When I want optimizations, I tend to check what Clang generates as LLVM IR. It's more readable (I find) than pure assembly.
int foo(int v, int mb, int x, int y, int z) {
int w = 2 - z/2;
// When you have specific constraints, tell the optimizer about it !

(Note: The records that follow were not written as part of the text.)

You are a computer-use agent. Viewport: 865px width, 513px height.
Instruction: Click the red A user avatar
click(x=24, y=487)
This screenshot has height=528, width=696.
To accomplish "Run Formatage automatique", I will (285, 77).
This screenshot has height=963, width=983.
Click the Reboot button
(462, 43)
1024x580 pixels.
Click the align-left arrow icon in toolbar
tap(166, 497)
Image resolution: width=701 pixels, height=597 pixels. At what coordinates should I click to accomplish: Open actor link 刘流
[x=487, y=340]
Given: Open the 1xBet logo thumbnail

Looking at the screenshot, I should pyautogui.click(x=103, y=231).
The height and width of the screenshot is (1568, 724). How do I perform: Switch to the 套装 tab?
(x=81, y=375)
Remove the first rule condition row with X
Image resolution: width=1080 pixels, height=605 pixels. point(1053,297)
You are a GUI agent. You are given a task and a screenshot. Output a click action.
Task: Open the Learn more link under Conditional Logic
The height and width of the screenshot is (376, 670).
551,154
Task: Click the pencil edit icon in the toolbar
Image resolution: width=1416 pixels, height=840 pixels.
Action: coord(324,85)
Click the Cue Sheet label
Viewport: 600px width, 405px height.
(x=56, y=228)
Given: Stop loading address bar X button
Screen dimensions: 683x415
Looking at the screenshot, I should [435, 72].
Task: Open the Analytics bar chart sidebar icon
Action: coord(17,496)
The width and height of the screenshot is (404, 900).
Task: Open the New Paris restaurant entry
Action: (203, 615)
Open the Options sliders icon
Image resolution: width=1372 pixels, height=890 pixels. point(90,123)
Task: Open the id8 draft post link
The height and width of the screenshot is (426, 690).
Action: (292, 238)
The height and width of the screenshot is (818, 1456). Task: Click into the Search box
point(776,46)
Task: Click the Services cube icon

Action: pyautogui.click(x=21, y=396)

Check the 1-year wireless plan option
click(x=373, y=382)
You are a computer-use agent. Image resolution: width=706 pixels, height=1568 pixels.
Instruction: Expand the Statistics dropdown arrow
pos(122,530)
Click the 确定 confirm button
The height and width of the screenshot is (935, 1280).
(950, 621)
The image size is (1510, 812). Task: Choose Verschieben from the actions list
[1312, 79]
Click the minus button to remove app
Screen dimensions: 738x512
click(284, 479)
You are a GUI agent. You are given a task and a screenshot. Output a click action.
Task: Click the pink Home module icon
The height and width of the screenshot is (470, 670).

if (w < 0 || w > 2) { return 0; }
int y0 = y + (((v % 512) / 64) / 4) * 8 + ((v / 512) / mb)*16;
int x0 = x + (((v % 512) / 64) % 4) * 8 * (w - 1) + ((v / 512) % mb)*8 * w;
int i = x0 * (w ^ 3) * 2 + y0 * mb * 16 * 2 + (2*z - 3) * (z/2);
return i;
}
Is transformed into:
define i32 #foo(i32 %v, i32 %mb, i32 %x, i32 %y, i32 %z) nounwind uwtable readnone {
%1 = sdiv i32 %z, 2
%2 = sub nsw i32 2, %1
%3 = icmp slt i32 %2, 0
%4 = icmp slt i32 %z, -1
%or.cond = or i1 %3, %4
br i1 %or.cond, label %31, label %5
; <label>:5 ; preds = %0
%6 = srem i32 %v, 512
%7 = sdiv i32 %6, 64
%8 = sdiv i32 %6, 256
%9 = shl i32 %8, 3
%10 = sdiv i32 %v, 512
%11 = sdiv i32 %10, %mb
%12 = shl i32 %11, 4
%13 = add i32 %9, %y
%14 = add i32 %13, %12
%15 = srem i32 %7, 4
%16 = add nsw i32 %2, -1
%17 = mul i32 %16, %15
%18 = srem i32 %10, %mb
%19 = mul i32 %2, %18
%tmp = add i32 %19, %17
%tmp2 = shl i32 %tmp, 3
%20 = add nsw i32 %tmp2, %x
%21 = shl i32 %2, 1
%22 = xor i32 %21, 6
%23 = mul i32 %22, %20
%24 = shl i32 %mb, 5
%25 = mul i32 %24, %14
%26 = shl i32 %z, 1
%27 = add nsw i32 %26, -3
%28 = mul nsw i32 %1, %27
%29 = add i32 %25, %28
%30 = add i32 %29, %23
br label %31
; <label>:31 ; preds = %5, %0
%.0 = phi i32 [ %30, %5 ], [ 0, %0 ]
ret i32 %.0
}
I do not know whether it is optimal, but it certainly is relatively readable.
It would be great if you could indicate all your constraints on the input (all five of them if necessary) because the optimizer might be able to use them.